WHAT TO PRODUCE
From the entries provided below, copy each line that contains the word "system".

Collected data
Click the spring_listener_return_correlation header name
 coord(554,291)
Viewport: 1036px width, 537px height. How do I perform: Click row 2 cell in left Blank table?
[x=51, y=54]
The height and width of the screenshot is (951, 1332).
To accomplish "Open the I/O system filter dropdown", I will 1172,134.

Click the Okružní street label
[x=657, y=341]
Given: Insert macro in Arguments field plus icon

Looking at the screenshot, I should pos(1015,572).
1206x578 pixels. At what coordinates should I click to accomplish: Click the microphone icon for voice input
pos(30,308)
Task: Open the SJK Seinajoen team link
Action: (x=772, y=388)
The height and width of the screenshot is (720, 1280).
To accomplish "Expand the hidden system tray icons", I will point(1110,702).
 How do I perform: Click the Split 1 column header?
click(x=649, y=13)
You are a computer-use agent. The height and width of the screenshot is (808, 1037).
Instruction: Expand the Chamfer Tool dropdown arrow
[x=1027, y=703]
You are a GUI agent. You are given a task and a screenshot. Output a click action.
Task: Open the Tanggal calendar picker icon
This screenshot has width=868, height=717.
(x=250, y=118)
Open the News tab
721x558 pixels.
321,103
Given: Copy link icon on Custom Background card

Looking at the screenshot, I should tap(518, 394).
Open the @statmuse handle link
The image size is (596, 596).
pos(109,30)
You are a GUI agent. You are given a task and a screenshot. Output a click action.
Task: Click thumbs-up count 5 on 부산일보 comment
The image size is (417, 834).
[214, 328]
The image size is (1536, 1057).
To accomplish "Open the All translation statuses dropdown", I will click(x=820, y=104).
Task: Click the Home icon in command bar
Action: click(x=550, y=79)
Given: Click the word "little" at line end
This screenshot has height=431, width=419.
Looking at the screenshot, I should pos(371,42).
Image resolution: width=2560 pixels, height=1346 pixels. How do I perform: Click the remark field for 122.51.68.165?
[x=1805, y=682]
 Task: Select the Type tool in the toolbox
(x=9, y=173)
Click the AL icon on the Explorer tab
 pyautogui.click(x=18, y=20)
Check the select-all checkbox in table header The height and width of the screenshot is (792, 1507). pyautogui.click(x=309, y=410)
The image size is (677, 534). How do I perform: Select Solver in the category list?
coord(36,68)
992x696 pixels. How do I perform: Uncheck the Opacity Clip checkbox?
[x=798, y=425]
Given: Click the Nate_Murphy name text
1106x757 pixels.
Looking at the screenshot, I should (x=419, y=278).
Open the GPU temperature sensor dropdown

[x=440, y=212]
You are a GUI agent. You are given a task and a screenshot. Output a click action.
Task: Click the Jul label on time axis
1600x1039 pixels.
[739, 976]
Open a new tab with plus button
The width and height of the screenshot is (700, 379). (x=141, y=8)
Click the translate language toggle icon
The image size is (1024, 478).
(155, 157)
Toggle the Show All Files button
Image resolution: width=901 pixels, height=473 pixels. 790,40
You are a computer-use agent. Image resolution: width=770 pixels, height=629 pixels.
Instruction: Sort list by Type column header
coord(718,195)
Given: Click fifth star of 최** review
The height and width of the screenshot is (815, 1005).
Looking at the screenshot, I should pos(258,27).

TASK OUTPUT
To accomplish "Open the I/O system filter dropdown", I will 1172,134.
To accomplish "Expand the hidden system tray icons", I will point(1110,702).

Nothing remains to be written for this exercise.